Here in this in-depth article, we have categorized the types of projectors and discussed how they might fulfill your requirements.
What is a Slide Projector?
It is a projector that you can use to view photographic slides through mechanical and optical methods. It has a reflector, focusing lens, a bulb, and a holder.
You place the photographic slide on the holder. To protect the slide from damage, the slide projector has a condensing lens that absorbs heat for adequate protection. It also protects it from infrared.
The image on the slide passes through the transparent glass, magnified and projected on a screen. What is the audience sees is a larger image that would have been unclear in normal circumstances?
Slide projectors were standard in the 1960s where family members and friends would gather and enjoy a slide for entertainment. They are not very common in contemporary society.
What is a data projector?
The data projector is quite conventional in lecture rooms and auditoriums where slide presentations and instruction is necessary. The device efficiently projects computer output onto a screen or wall where it is visible to everyone.
The resolution of data projectors for VGA output is around 1024×768. But you can also find 1280×1024 and even higher.
Most of the data projectors also have inputs for HDMI to accommodate cable boxes, DVD players and other sources.
In the 80s, data the projector weighed up to 40 lbs. They had a cathode-ray tube. Fortunately, the data projectors are more compact and lighter than it was some years ago. For example, the MP1400 from Compaq is only 4 pounds.
What is a Laser Projector?
There is a projector that is an advanced device that projects a wider variety of colors than the typical lamp projector. As a result, the picture quality from a laser projector is better and more refined.
The projector creates images by varying laser beams. In the majority of cases, the projector features housing that incorporates a laser, galvanometer scanners, mirrors, and other optical elements.
A projector can have one light source such as blue or even resources for a full-color projection. In comparison to the lamp projectors, the laser projectors do not need as much maintenance. Their filters are long-lasting in contrast to lamp projectors.
What is Native Resolution of a Projector?
If you are new in the world of projectors, you may get a little confused by the two types of specifications that include a native resolution and maximum resolution. What do the two mean?
All projectors, regardless of brand or type, make use of microdisplays. It does not matter whether it has LCOS, DLP or fixed array pixels. The microdisplays have a set number of pixels that we are referring to as the native resolution.
In other words, the native resolution is the actual or physical resolution that a projector has. The projector cannot display more than this native resolution.

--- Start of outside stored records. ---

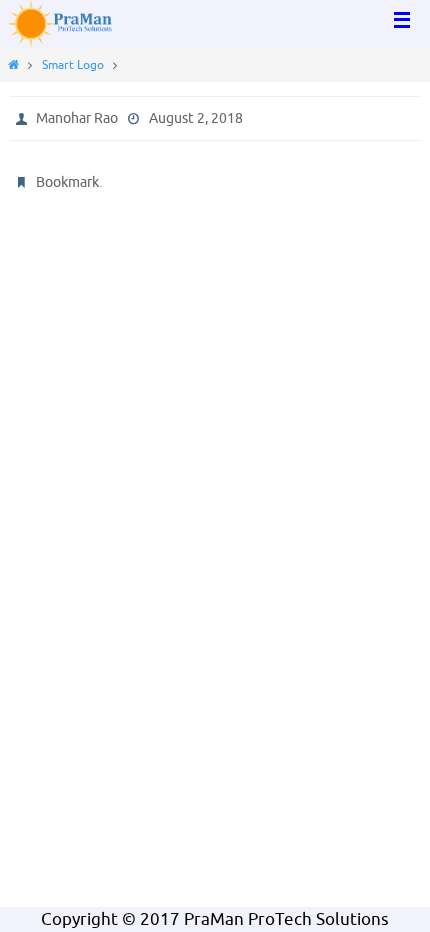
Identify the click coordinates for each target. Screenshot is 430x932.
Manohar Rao (77, 118)
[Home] (13, 65)
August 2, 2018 (196, 118)
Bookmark (67, 182)
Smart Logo (73, 65)
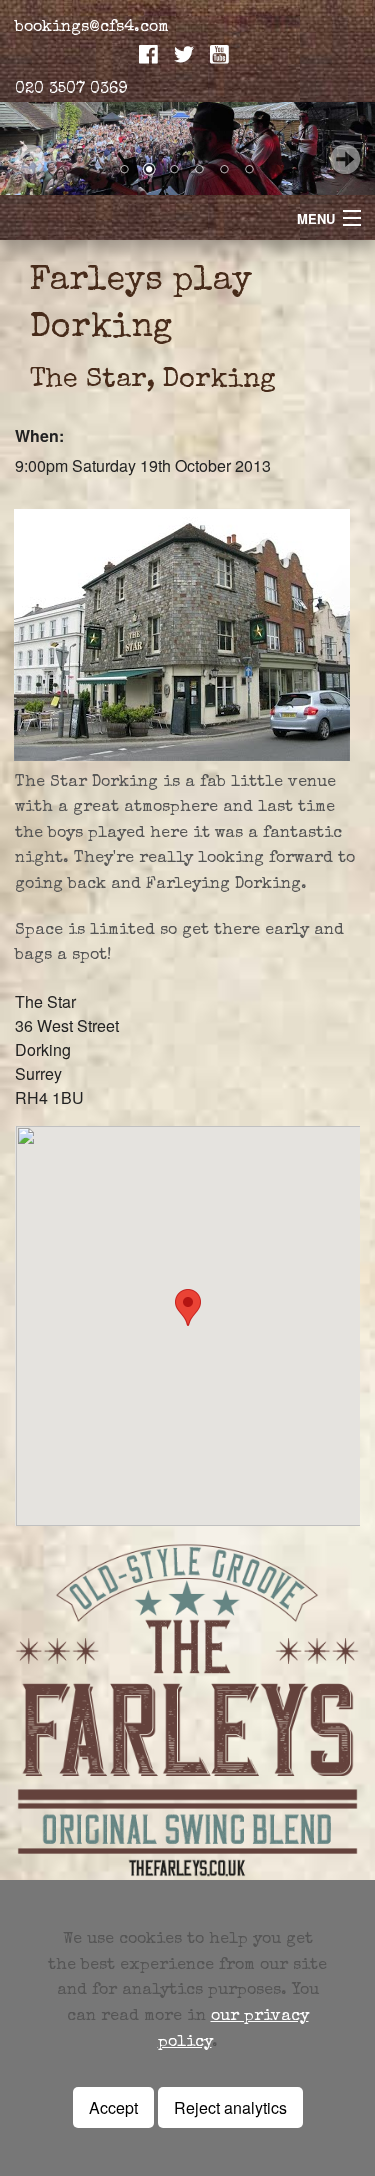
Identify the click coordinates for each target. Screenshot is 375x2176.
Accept (113, 2107)
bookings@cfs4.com (92, 28)
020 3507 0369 (71, 90)
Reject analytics (230, 2107)
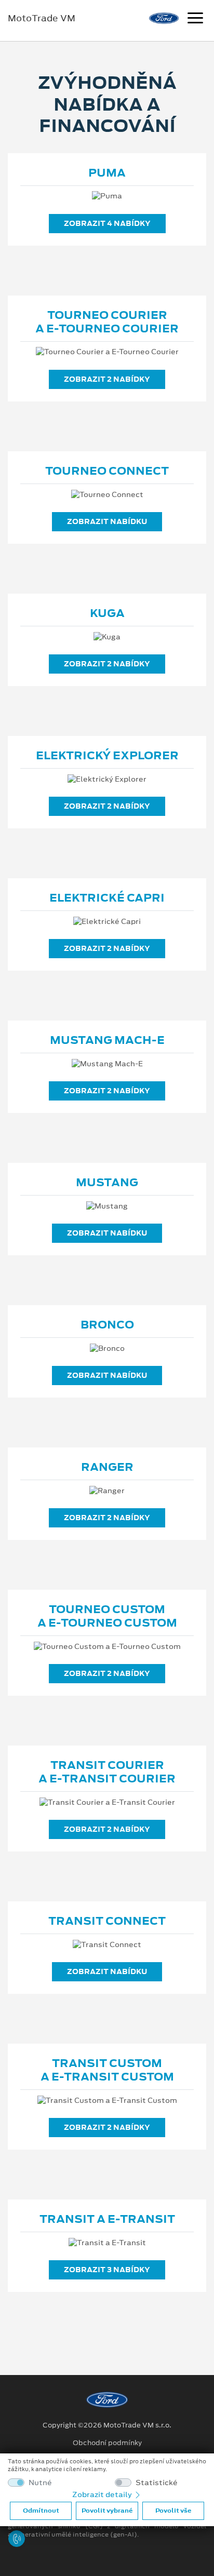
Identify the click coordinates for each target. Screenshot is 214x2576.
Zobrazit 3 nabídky (107, 2269)
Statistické (157, 2483)
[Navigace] (195, 19)
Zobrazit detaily (102, 2494)
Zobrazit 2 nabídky (107, 379)
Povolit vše (173, 2510)
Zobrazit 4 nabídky (107, 223)
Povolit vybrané (107, 2510)
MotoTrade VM (41, 18)
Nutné (40, 2483)
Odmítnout (41, 2510)
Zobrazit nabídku (107, 521)
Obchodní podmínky (107, 2443)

The maximum resolution, on the other hand, is the signal formats. It has nothing to do with the physical pixels or display. There are different devices with different video signals, and the projector is designed to recognize the signal format coming from the device. The highest resolution signal that a particular projector can process is the maximum resolution.
What is an LCD Projector?
The LCD projector is undoubtedly the most exceptional modern creations that enhance our viewing experience. The technology behind the LCD projector is not very new. It is three decades old.
And it is all thanks to Gene Dolgoff, both Sony and Epson continue to make the best LCD projectors.
LCD projectors work by using high-intensity light beams that move through numerous shifting pixels. And as opposed to the old projectors that used a translucent film, the LCD projectors employ LCDs. It is not 1 display, but rather 3 of them. That is why you will find LCD projectors been called 3LCD.
Before a light can travel to the 3 LCDs, it is split into three hues. It is then combined in a prism to give you a clear and crisp image that you love so much. LCD projectors are a joy to use.
What is an Elmo Projector?
The Japanese electronics and Optics manufacturer, Elmo, is the organization behind the Elmo projector. The device combines the projection system and the document camera to display documents and other objects that are not translucent to a group of people, such as in a lecture room.
The Elmo cameras in the projectors can capture not only documents but also 3D objects. However, these objects will be rendered in 2D format. You can also use the Elmo projector to watch a movie. However, that is not the most appropriate use of the device. But it is always good to have more options.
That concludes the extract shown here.